Smoke was still rising from the charred timbers that once held up the roof of a two-story home on Las Lomas Avenue in Pacific Palisades when Greg Hicks put his pet iguana in a wire cage.

When swift-moving flames swept down the hillside behind their home at 1252 Las Lomas Ave. Monday afternoon, forcing Greg and his parents to evacuate, the iguana was in a paper bag. Other family pets were in the car.

"Who knows what you take when something like this happens?" Mrs. Mabel Hicks said. "You take what's living. You take what's alive because life must go on."

Behind the gutted shell that was once their home, a lone deer walked on a charred and ravaged hillside.

"Yesterday you couldn't see that hill through the trees and scrub brush," Mrs. Hicks said. "Now it's nothing. The deer is as orphaned as my family."

Greg Hicks said he heard crackling noises before he heard the sirens.

"There was no warning. The flames came up over that ridge and raced down toward us. There were sparks flying everywhere. That's when we left."

Hicks peered into the living room window.

The furnishings that were left were singed. A piano stood next to a brick fireplace. Sheet music, soaked in water from firefighters' hoses in their unsuccessful effort to save the house, stood limply on the music stand.

Across the street, the wooden skeletons of two homes stood mute, remainders of the inferno that had swept out of the canyons near Sepulveda Boulevard, working its way toward the Pacific and finally stopping one ridge short of the ocean.

"Just when we thought we had it confined, it would turn and hook over into another canyon or sweep into another gully," said Los Angeles City Fire Inspector Willis Martin.

Standing inside the command post at Station House 23, about a quarter-mile from Pacific Coast Highway, Martin used his finger to trace the route of the fire on a wall map.

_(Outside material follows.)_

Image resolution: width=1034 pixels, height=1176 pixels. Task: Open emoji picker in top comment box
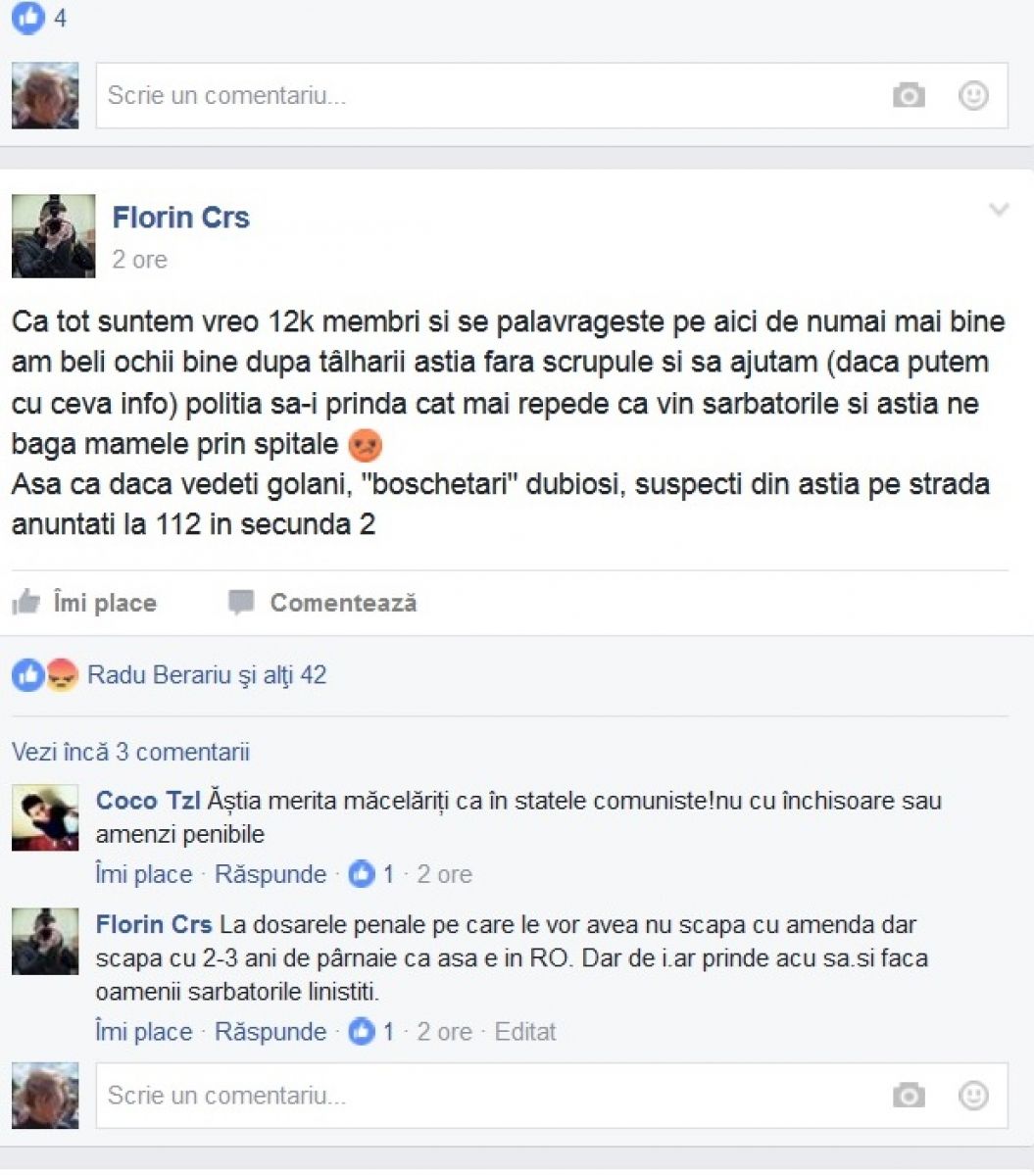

"We made a two-mile stand along Temescal Canyon. Then the winds whipped up and there was no stopping it."

The fire raged into the Palisades Highlands, a newly developed housing tract tucked deep into a canyon.

It swept up to Las Lomas Place, down through a back yard and into a home belonging to Dr. James Mead, burning it to the ground.

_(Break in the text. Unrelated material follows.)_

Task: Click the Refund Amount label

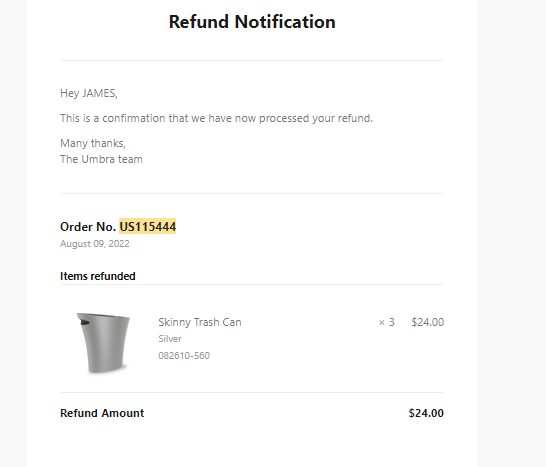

Next door, Lou Barnes was standing in front of his house, watering plants.

"It was gone in a flash," Barnes said looking toward the charred remains of the Mead home.

"All that's left on this block is my home and the one two doors down from the Mead's. I was told we were lucky because we have gravel rooftops. The Mead's had a shake roof. So did the house next door to them. Both homes are gone.

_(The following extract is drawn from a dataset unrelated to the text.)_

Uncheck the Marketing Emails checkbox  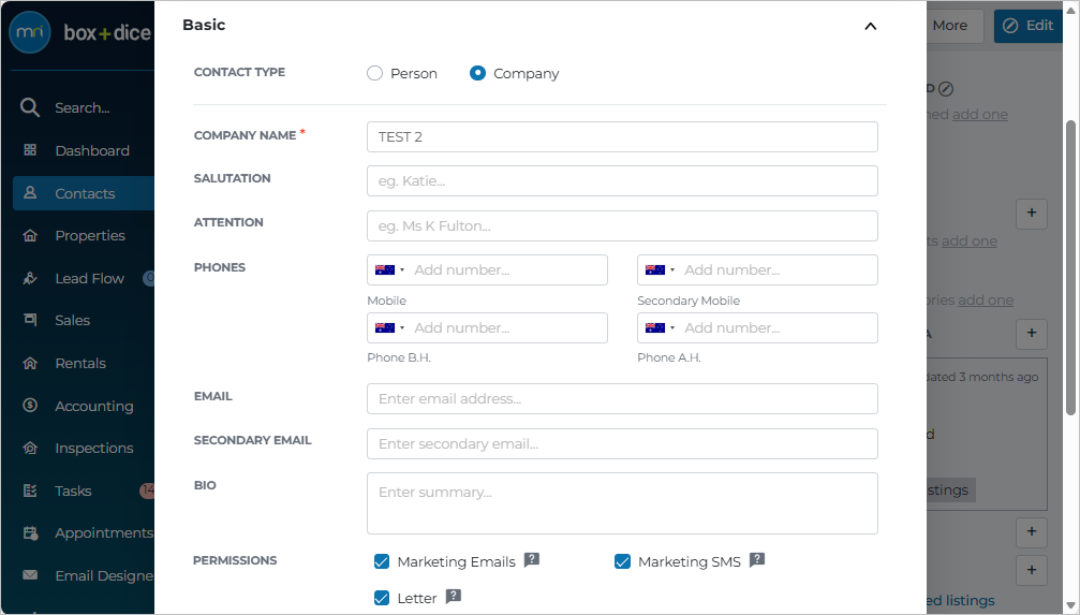pyautogui.click(x=382, y=561)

SANDY BARNES sat on a curb across the street from her home.

"We were leaving," Sandy said. "The windows had begun to explode. Glass was flying everywhere. Next door at the Mead's I heard paint cans exploding. There was no one home over there.

"And then the flames--they came over the hill. They turned the world orange and they roared an awful sound. I can still hear it in my ears."

Tears slid down her cheeks.

At the Marquez Knolls area of Pacific Palisades, across a canyon from the Palisades Highlands, Mrs Bobbie Farberow sat on a small brick retaining wall outside her home on Charmel Lane.

The home was not burned. The fire had crept up the hillside and stopped at an area the Farberows had cleared the year before--at the urging of the fire department as a precautionary measure.

MONDAY night, that precaution paid off.

"The fire stopped right there," Mrs. Farberow said, pointing to an area about five yards from her back door. "This wall of flame moved across the canyon and up the hill and it stopped right by the chain-link fence. Right where my husband and I had cleared the underbrush away.

"The whole thing was like a ghost movie. Like a little bit of hell.

"It created its own wind," Mrs. Farberow continued. "Little tornadoes of hell. At one time, I looked at my daughter and her hair was white with ashes.

"The air was filled with sparks. The smoke was so thick we could hardly breathe.

"The poor animals. Deer were jumping over the 6-foot chain-link fence. They had crazed looks in their eyes. They charged toward my son and he ran up a ladder. They were crazy with fright. You could taste the fear in the air."

Bobbie Farberow hugged her daughter Karen.

"Mama, don't cry," Karen said as her own eyes filled with tears. "Mama don't. It's OK now. We're all together."

Down the street a phone was ringing. No one answered it. The house was gone.